Evina hala geri dönmemişti. Aklıma kötü şeyler getirmek istemesem de geçen her dakika kafamda tehlike senaryoları başka bir boyut kazanıyordu. Tan üşümesine rağmen gerginliğimi hafifletmeye çalışıyordu, geçmişten anılarımızı hatırlatıyordu. Bunu çok nadir yapardı ki hepsinde de başarısız olurdu. Hep sonucunda boka battığımız hikayeleri bulurdu çünkü. Aslında biz genelde hep çuvallardık, bu onun suçu da değildi.

Çağrı bu konuda daha başarılıydı şüphesiz. Tan'ı tiksinen bakışlarla bir süre dinledikten sonra bu görevi o sırtlanmıştı. Şimdi annemin unutulmaz ve hala nasıl gerçekleştiğine inanamadığım o meşhur olayını anlatıyordu.

"Hastası işte Sedef yengeme bir üfürükçü önerince..." dedi ve kaşlarını kaldırıldı. "Hoca değil bakın, üfürükçü," diye ekledi. "Hocalar imanlı müminlerdir. Onları karalamayalım. İşte hastası yengeme bir üfürükçü önerince..." Titrerken güldü. "Hala yengem o üfürükçüye nasıl gitti aklım almıyor. Bunu ben bile yapmam."

"Babamla feci kavga et-etmiş-lerdi," dedim dişlerim birbirine çarparken. "Kadın... sizde bü-büyü olabilir demiş. Annem böyle şeylere i-inanmaz ama... İşte depre-sif bir dönemi-mindeydi."

"Menopoza erken girme durumu," dedi Çağrı. "Şükür ki... Girmedi. Değil mi ku-kuzen? Geri döndüğümüzde bir kardeş... Kardeşin olmuş bile o-olabilir."

Korkuyla ona baktım. "Olmaz! Yap-yapmamışlardır. Bana... Bana bunu ya-yapamaz... Yapamazlar ya!"

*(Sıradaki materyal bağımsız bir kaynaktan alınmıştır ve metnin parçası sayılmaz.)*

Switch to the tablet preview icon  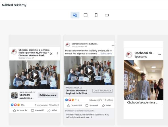point(86,15)
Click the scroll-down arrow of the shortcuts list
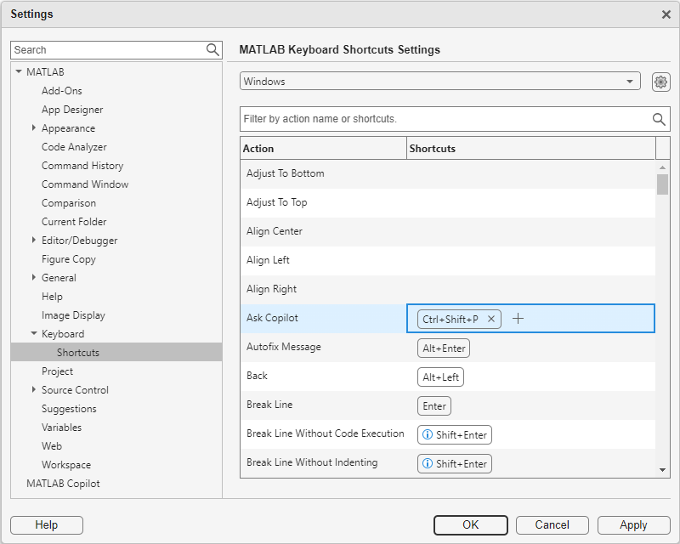This screenshot has height=544, width=680. click(663, 468)
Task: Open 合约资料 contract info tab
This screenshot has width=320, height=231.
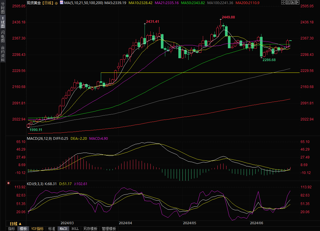Action: [x=3, y=54]
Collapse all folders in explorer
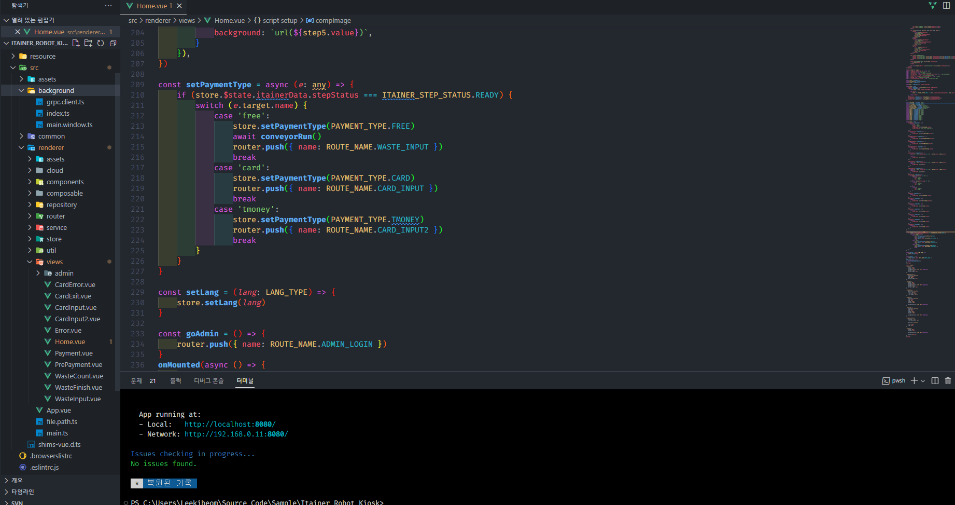 click(x=113, y=43)
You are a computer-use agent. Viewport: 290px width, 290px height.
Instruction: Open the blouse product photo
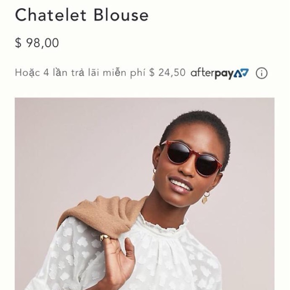coord(145,193)
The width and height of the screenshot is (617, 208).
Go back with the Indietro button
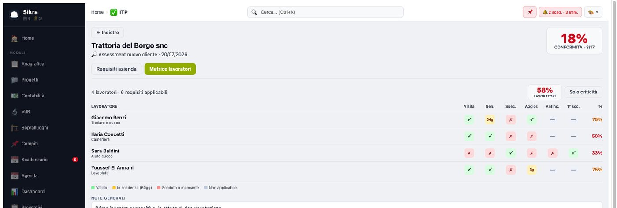tap(108, 33)
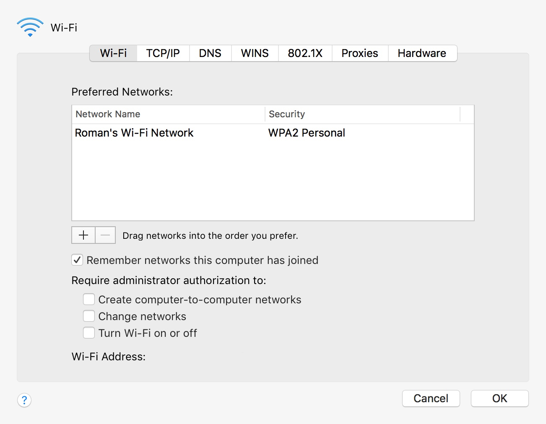
Task: Open the Hardware tab
Action: [x=422, y=53]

"Ben de dördüzlerden sonra annemle babam için aynen öyle demiştim," dedi Tan, en azından o dişleri birbirine vurmadan konuşabiliyordu. "Sonra babam bir tatil ayarladı. O tatilde ne oldu düşünmeyi reddediyorum ama sonunca iki kişi gittikleri tatilden tam dört kişi döndüler. Babam bunu duyduğunda bayıldı, ben de öyle ama ikimizin bayılma sebepleri kesinlikle aynı değildi."

"Turşu," dedi Çağrı kaşı gözü ayrı oynamaya başlayarak. Dişleri de birbirine vururken, hele etrafımızda sırlar dünyası ışığı hakimken korkunç görünüyordu. "Biz gökyüzüne yükselirken bizimkiler de tatile gitti değil mi?" Birden sopa yutmuş gibi kaldı. "Bizimkiler... Anne, baba!" Gözleri öyle irileşti ki... "Eğer... Eğer öyle bir şey yaparsanız... Sizi analıktan ve babalıktan reddederim."

"Kesin yapar-lar o... o zaman!" dedim sırıtmaya çalışarak.

"Ne sırıtıyorsun?" diye çıkıştı. "Yüce rabbimden dileğim in-şallah yalnızca yengem değil, amcam da hamiledir." Ellerini havaya kaldırdı. "Duada isim vermek ö-önemli. Sedef Tekin ama en çok Tuna Tekin hamile... Hamile olsun. A-amin!"

Bu korkunç düşünceyi kafamdan atmak için -Tuna Tekin kısmı değil elbette-, "Hikayeye dön!" dedim Çağrı'ya. Bunu öyle sert demiştim ki bu kez soğuktan değil benim sesimden irkilmişti.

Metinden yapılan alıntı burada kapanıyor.